Sample Rate Mis-match:

Using the pre-trained pipeline: pyannote/speaker-diarization-3.1
Which has a default sample rate of 16K
We get vastly different performance on simple audio files from e.g. youtube in terms of segmentation. (With 44.1K performing better).

Question:

What are the default sample rates based on?
How does the up / down-sampling work concretely? (I.e. what could be the reason for such different behviour) -> How does the pipeline work if one passes sample rate 44.1K?
Would this depend on the original encoding quality?

@hbredin

Minimal reproduction example (MRE)

N/A

ai-nikolai commented 2 months ago

@hbredin

ai-nikolai commented 2 months ago

Thank you for responding @hbredin. I will try and add a minimal reproducible script in coming days. However, in the mean time I have a quick question.

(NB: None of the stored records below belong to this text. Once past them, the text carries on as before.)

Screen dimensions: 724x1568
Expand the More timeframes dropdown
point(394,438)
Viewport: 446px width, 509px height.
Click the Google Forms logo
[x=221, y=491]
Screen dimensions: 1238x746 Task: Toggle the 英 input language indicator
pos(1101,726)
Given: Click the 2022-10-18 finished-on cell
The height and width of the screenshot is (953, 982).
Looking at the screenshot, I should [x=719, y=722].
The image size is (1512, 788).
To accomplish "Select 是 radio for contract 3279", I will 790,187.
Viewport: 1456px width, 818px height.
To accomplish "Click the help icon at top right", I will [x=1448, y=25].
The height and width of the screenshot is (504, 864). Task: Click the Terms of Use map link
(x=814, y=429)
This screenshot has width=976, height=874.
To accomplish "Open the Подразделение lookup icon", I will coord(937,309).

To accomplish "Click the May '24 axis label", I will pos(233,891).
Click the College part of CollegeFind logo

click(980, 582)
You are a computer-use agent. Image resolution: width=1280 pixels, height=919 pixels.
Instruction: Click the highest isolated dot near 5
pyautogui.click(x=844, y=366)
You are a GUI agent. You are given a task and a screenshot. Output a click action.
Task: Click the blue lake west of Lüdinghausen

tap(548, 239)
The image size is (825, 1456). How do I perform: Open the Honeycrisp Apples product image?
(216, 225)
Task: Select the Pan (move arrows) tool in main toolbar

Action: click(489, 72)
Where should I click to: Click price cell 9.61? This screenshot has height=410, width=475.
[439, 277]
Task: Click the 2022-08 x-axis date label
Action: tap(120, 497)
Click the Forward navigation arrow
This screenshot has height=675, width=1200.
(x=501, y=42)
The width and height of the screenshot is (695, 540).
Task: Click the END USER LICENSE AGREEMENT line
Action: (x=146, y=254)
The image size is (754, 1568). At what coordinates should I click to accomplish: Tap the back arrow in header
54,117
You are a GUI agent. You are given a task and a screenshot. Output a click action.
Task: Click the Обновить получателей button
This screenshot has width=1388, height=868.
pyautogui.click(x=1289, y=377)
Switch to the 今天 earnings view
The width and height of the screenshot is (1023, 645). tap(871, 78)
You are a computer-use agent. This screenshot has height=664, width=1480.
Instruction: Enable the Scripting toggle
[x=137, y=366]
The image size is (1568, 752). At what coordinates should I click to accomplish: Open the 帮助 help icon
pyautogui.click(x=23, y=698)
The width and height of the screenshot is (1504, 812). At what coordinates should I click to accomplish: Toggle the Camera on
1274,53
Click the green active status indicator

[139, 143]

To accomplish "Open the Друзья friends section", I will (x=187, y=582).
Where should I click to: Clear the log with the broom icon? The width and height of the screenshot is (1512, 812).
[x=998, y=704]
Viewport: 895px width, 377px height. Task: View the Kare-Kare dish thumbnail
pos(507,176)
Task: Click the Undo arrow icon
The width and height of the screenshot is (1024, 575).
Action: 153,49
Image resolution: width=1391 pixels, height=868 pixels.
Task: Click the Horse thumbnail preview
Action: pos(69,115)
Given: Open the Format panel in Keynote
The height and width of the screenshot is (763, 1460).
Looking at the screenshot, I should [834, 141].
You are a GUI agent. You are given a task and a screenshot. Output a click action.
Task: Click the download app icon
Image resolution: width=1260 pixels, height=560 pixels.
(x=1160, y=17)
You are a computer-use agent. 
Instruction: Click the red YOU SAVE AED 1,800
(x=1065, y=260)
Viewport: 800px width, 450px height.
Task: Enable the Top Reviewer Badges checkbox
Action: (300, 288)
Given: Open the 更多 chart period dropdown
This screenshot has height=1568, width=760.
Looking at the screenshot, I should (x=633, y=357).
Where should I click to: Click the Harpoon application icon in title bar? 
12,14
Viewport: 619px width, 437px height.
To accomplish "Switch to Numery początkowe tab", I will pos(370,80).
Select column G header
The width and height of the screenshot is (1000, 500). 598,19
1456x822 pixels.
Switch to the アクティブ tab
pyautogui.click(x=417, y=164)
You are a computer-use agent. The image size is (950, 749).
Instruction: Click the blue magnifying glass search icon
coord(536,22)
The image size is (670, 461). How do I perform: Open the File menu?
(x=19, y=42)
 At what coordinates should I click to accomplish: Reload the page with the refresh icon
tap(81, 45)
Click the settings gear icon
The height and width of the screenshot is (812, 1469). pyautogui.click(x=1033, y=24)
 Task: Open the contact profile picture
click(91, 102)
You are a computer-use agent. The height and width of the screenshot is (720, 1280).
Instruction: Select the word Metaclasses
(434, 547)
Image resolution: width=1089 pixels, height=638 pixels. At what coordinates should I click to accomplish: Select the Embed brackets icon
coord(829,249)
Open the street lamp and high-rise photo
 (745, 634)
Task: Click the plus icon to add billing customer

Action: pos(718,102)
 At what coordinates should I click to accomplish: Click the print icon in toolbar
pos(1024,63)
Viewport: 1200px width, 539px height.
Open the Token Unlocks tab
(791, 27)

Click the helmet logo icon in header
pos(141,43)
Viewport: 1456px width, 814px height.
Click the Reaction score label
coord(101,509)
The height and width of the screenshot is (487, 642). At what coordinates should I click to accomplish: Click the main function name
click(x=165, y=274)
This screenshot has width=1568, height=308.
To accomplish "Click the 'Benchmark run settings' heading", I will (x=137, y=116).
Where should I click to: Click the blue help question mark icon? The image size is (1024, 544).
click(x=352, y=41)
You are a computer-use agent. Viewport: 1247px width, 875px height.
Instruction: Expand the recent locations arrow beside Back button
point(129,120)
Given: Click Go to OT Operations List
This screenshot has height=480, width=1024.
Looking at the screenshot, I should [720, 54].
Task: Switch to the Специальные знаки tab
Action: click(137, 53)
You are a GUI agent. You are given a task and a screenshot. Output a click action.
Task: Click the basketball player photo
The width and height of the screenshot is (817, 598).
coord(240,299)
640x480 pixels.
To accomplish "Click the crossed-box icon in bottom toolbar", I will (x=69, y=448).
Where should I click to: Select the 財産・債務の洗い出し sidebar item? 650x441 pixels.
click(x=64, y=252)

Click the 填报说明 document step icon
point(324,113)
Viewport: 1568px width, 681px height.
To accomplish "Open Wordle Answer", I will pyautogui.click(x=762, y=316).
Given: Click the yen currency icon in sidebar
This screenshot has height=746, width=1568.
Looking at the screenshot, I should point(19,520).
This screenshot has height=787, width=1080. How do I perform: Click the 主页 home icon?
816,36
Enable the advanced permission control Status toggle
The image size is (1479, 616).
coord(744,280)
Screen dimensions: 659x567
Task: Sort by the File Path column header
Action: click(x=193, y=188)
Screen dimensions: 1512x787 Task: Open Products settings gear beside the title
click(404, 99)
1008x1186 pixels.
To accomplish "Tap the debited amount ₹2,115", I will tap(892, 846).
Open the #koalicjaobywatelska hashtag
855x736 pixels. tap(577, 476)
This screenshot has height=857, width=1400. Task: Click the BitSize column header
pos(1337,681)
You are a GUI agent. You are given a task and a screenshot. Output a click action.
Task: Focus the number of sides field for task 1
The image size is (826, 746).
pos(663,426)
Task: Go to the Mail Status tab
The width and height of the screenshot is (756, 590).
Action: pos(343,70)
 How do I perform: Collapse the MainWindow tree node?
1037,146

Basically what could be the reason for a big difference between loading audiofiles as 44.1K vs. 16K and passing them as waveforms to pyannote/speaker-diarization-3.1?

qalabeabbas49 commented 2 months ago

as far as I know, pyannote will convert any audio into mono channel 16khz. In my experience, generally audio files recorded at a higher sample rate (44khz) will always perform well just because they have more information even after downsampling to 16khz. While a file recorded at 16khz has less information.

ai-nikolai commented 2 months ago

Thank you, qalabeabbas49. I guess what I find interesting is that the audio file is the same. I.e. originally 44.1K or originally 16K. And then: The original file gets loaded in either 44.1K or 16K and then pyannote converts to 16K (as you said). Loading this file in 44.1K makes a difference - not whether the file was originally 44.1K.

(loading via ffmpeg -ar 16000; or ffmpeg -ar 44100)

lockmatrix commented 2 weeks ago

same to me, 44.1K performing better